I'm struggling to find the recurrence relation to evaluate the volume of a solid formed by a series of truncated cones one on top of the other. The image below illustrates the problem for 2 truncated cones, with the solid being formed by the complete revolution of the area around the $z$ axis. Each $i$ truncated cone is characterized by its height $H_i$ and the aperture angle $\alpha_i$, while the smallest radius is $R$ and $0\le\alpha<\frac{\pi}{2}$.

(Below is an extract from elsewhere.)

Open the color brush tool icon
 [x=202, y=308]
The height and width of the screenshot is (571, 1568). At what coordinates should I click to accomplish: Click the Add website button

Since the volume of a truncated cone is given by: $$V = \frac{\pi H}{3}\left(r_1^2+r_1r_2+r_2^2\right)$$
For 1 truncated cone: $$V_1 = \frac{\pi H}{3}\left[R^2+R(R+H_1\tan\alpha_1)+(R+H_1\tan\alpha_1)^2\right]$$
For 2 truncated cones: $$V_2 = \frac{\pi}{3}\left\{H_1\left[R^2+R(R+H_1\tan\alpha_1) + (R+H_1\tan\alpha_1)^2\right] + H_2\left[(R+H_1\tan\alpha_1)^2 + (R+H_1\tan\alpha_1)(R+H_1\tan\alpha_1+H_2\tan\alpha_2)+(R+H_1\tan\alpha_1+H_2\tan\alpha_2)^2 \right]\right\}$$
And so on. Just by analyzing the expressions, my first thought was to propose the following formula for a series of $n$ truncated cones: $$V_n = \frac{\pi}{3}\sum_{i=1}^{n}{H_i\left[\left(R+H_i\tan\alpha_i+H_{i-1}\tan\alpha_{i-1}+H_{i-2}\tan\alpha_{i-2}+...\right)^2 +\left(R+H_i\tan\alpha_i+H_{i-1}\tan\alpha_{i-1}+H_{i-2}\tan\alpha_{i-2}+...\right)\left(R+H_{i-1}\tan\alpha_{i-1}+H_{i-2}\tan\alpha_{i-2}+...\right) + \left(R+H_{i-1}\tan\alpha_{i-1}+H_{i-2}\tan\alpha_{i-2}+...\right)^2 \right]} $$
But i'm not sure if this is a rigorous solution or the most elegant way to represent this volume. For example, if $i<1$, than both $H_i$ and $\alpha_i$ must be zero. Thanks in advance!